Monday, June 12, 2023

Shut down

 

   I got home the other night, and the power was out.  The house was pitch black.  Not only that, but the whole street was black except for a few solar lights glowing in some front yards.  There were also trucks with blinking orange lights going slowly up the street.  It was eerie.  Eerie…and wrong. 

   Something wasn’t right – to say the least. 

   My attendant and I got into the house using the light on her phone.  Hooray for her phone and that light, for one of my flashlights was out of batteries, and I couldn’t find the other one.  And a big hooray for my back-up battery that I got a few months ago.

   Otherwise, the mattress that I use was deflating.  And that was no good. 

   I led my attendant to my office, with the help of the light on her phone, and showed her the battery.  She fumbled around a bit and managed to plug in a lamp.  It worked! Hooray!  Then she push the battery (it’s on wheels) over to my bed and plugged in the mattress, which began to fill with air. Hooray!  This, along with the lamp, was a huge help. 

   After brushing my teeth and draining my urine bag in the half-light from the lamp in my bedroom, my attendant got me ready for the night in my bed.  I was upset that I couldn’t use my ceiling fan (it wasn’t warm, but I sleep better with a fan on, especially when it’s cloudy, as it was), and there were those weird orange lights and also what sounded like talking outside.  It was all upsetting and disorienting, but, surprisingly, I felt asleep before too, too long. 

   After a good night’s sleep – also surprising – I awoke to find that my ceiling fan was still off.  When I got up, my attendant – another attendant – confirmed that, yes, the power was still off and said that there were trucks down the street. Really?  That was a long time without power!

    After I was dressed and in my wheelchair, my attendant moved the battery back into my office and plugged in my computer.  It worked – yay! – but I couldn’t get online.  Perhaps it would work after breakfast? 

   Nope. It was a reminder that my internet depends on electricity – and that I should by the battery for it that I had decided not to buy. Or get a hot spot like my attendant had on her phone? 
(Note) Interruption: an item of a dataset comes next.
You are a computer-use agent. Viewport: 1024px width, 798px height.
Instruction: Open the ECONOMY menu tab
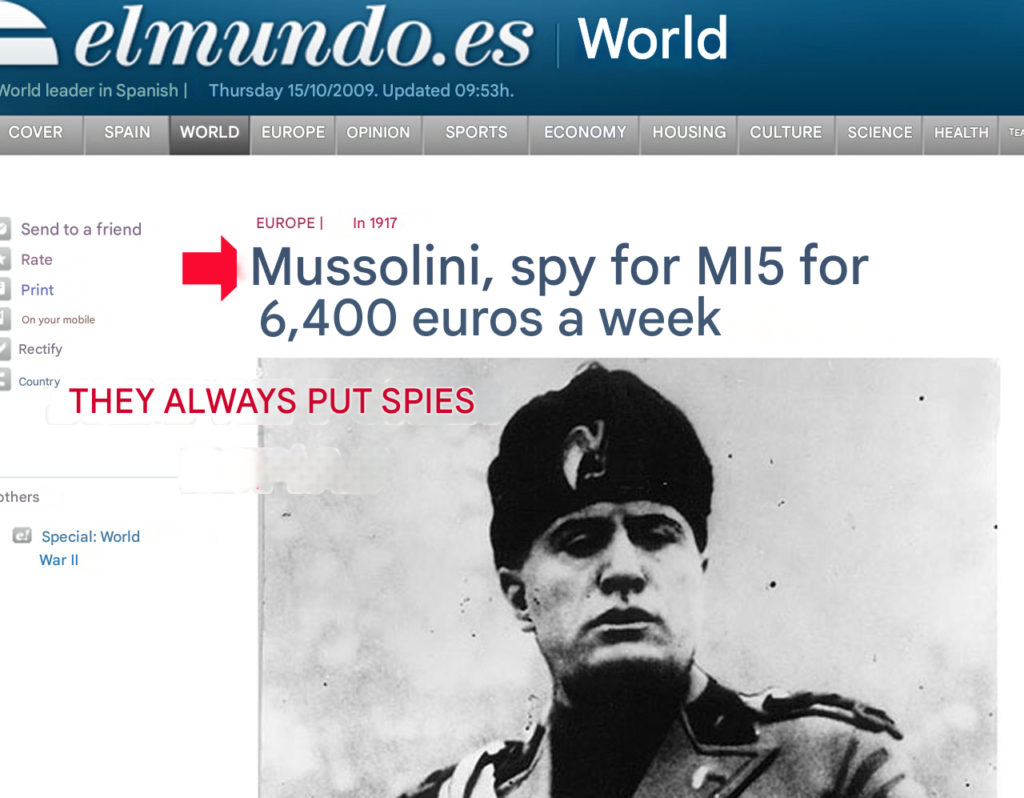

   Suddenly, I was exhausted.  Suddenly, I had no power and was deflated like my mattress now was.  I felt defeated. 

   I couldn’t do what I had planned to do that morning, which depended on being online.  It was unusually cool and wet, so I couldn’t go out and enjoy the morning. 

   For a short time, I couldn’t pivot.  I couldn’t think of anything else to do.  My mind was blank, and I was suddenly a child, bored with nothing to do.

   I eventually decided to do some writing (working on this post, in fact). At least my computer was worked.  I then had plans to go out for a few hours in the afternoon.  When I returned, the power still wasn’t on - ! – and I decided, like a petulant child, to read on my Kindle on my speech device.  I was worried about the power not being on yet.  Remarkably, the back-up battery still had plenty of power, but I didn’t want to have another night dependent on it. 

   The power finally came back on a bit before 7, after nearly 23 hours. 23 hours.     

   Yes, I was fine, but I wasn’t happy.  More than that, I was rattled.  I often complain, half-jokingly and apparently in the abstract, about how my life is on my computer and about how much I rely – for my wheelchair, my mattress, not to mention the lights and all that – on electricity, but this wasn’t abstract, and it was no joke. 

   It was also a reminder to get lights with batteries and a battery for my internet!